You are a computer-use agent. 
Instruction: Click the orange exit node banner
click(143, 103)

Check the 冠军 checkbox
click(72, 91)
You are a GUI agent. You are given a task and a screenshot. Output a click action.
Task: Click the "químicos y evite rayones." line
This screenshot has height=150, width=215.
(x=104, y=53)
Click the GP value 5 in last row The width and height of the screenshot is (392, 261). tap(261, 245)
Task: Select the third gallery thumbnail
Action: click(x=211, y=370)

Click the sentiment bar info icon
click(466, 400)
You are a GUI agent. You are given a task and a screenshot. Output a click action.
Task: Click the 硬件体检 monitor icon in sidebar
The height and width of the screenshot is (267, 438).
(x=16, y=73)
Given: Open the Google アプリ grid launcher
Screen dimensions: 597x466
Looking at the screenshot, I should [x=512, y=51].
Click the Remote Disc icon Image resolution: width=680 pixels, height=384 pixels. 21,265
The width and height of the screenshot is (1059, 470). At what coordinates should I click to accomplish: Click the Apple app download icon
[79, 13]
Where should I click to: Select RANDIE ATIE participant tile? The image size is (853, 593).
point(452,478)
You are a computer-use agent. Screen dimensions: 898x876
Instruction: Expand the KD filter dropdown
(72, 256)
...
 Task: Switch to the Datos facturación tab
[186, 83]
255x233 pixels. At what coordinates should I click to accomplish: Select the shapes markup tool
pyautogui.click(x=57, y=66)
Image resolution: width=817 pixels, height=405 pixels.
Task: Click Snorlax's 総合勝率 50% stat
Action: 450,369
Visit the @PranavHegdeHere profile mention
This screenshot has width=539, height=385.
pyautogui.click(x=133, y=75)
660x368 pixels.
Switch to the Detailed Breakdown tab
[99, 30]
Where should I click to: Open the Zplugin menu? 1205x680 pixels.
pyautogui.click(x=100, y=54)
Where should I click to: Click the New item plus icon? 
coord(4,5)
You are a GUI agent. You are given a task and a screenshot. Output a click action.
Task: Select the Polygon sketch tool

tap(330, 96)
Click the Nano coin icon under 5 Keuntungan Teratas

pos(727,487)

• Exercise
Give the count of lines in the listing that hold the word "computer", and nothing else.

• Result below
2